Scientific classification
- Kingdom: Animalia
- Phylum: Chordata
- Class: Aves
- Order: Passeriformes
- Family: Sturnidae
- Genus: Arizelopsar Oberholser, 1905
- Species: A. femoralis
- Binomial name: Arizelopsar femoralis (Richmond, 1897)
- Synonyms: Pholia femoralis Cinnyricinclus femoralis

= Abbott's starling =

- Genus: Arizelopsar
- Species: femoralis
- Authority: (Richmond, 1897)
- Conservation status: EN
- Synonyms: Pholia femoralis, Cinnyricinclus femoralis
- Parent authority: Oberholser, 1905

Species of bird

Abbott's starling (Arizelopsar femoralis) is a species of starling in the family Sturnidae. It is found in Kenya and Tanzania. Its natural habitat is subtropical or tropical moist montane forests. It is threatened by habitat loss, and its population is estimated at 2500–9999. This species, at 16 to 18 cm long, is the smallest species of starling. It is in the monotypic genus Arizelopsar.

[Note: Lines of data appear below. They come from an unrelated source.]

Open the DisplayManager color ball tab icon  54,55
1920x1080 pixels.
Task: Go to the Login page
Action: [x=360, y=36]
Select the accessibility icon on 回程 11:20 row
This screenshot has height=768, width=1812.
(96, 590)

The name of the species commemorates William Louis Abbott (1860-1936), an American naturalist and collector, who studied the wildlife of the Indo-Malayan region.

== Description ==
Abbott's starling has a black head and breast with white underparts and a yellow eye. Its voice is a musical whistled call moving up and down the scale.

== Diet ==
Abbott's starling feeds on insects and fruit, including the fruit of Cornus volkensii.

== Conservation and status ==
Abbott's starling is listed as endangered by the International Union for Conservation of Nature (IUCN). As of 2020, their population is determined to be decreasing, with an estimated 1,000—2,500 mature individuals in the wild. Deforestation due to illegal logging and agriculture are considered major threats to Abbott's starling.